Cultured endothelial cells from distinct vascular areas show differential responses to agonists.

We compared the ability of cultured endothelial cells isolated from rabbit aorta, vena cava, ventricular chamber, and pulmonary microvasculature to produce relaxing factor(s) in response to acetylcholine (ACh) and bradykinin (BK). Endothelium-denuded rabbit aortic rings were precontracted with 1 microM phenylephrine and superfused at 2 mL/min with Krebs-Henseleit bicarbonate buffer.

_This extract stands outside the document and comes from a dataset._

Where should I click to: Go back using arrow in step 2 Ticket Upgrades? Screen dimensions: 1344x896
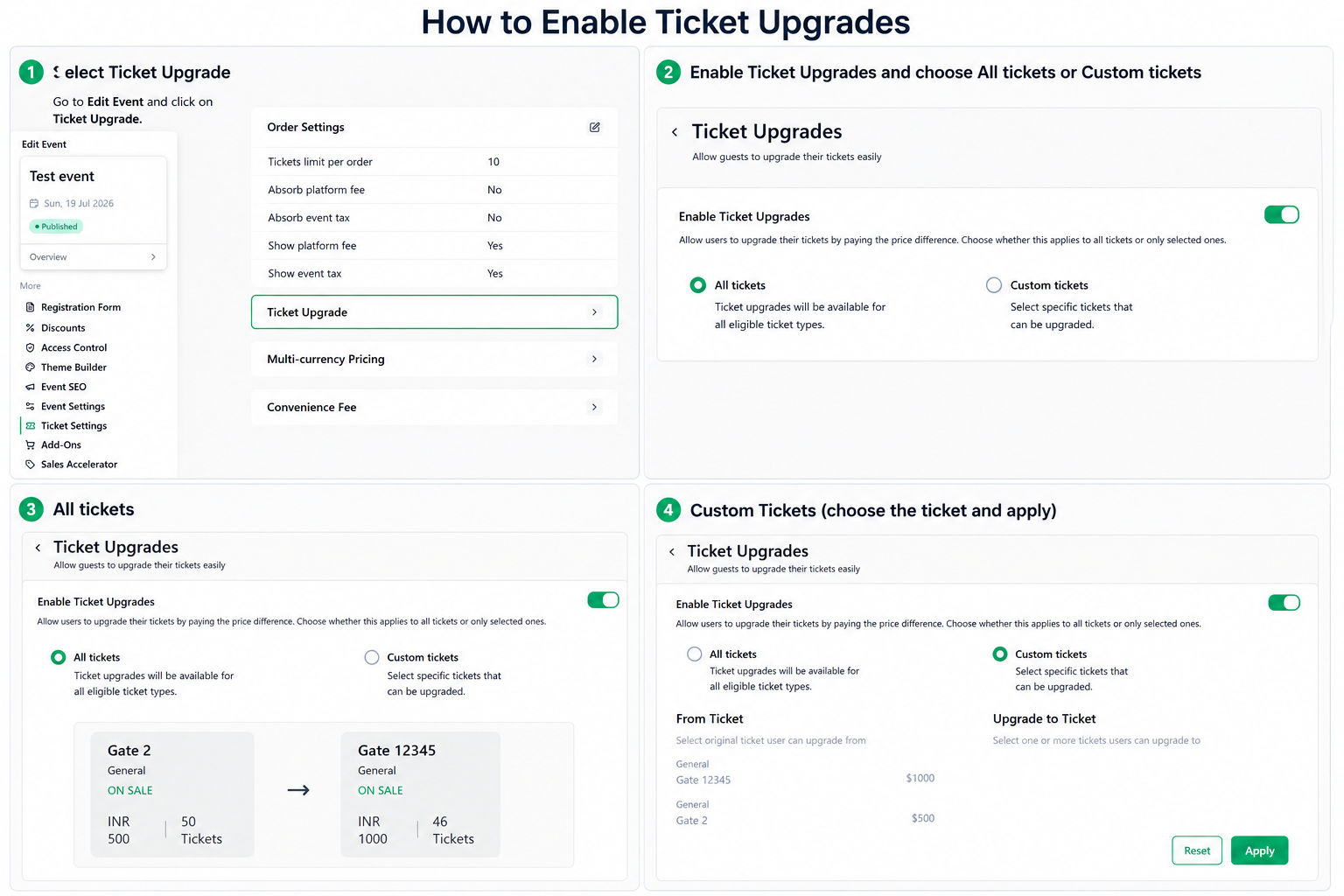[675, 132]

Rings were exposed to 3-mL bolus control challenges of 1 microM ACh or 1 microM BK. Boluses of ACh or BK were added to dishes of cultured endothelial cells that had been incubated for 45 min in media either with or without 10 microM NG-nitro-L-arginine (NNLA). The resulting solution was applied over the rings within 8 s. Only left ventricular endothelial cells stimulated with ACh and BK, and pulmonary microvascular endothelial cells stimulated with BK produced products that relaxed rings by approximately 6 +/- 2%. Incubation with NNLA attenuated these relaxations. Our findings indicate there are differences in the abilities of endothelial cells of different anatomical origins to release nitric oxide derived relaxing factors in response to ACh and BK.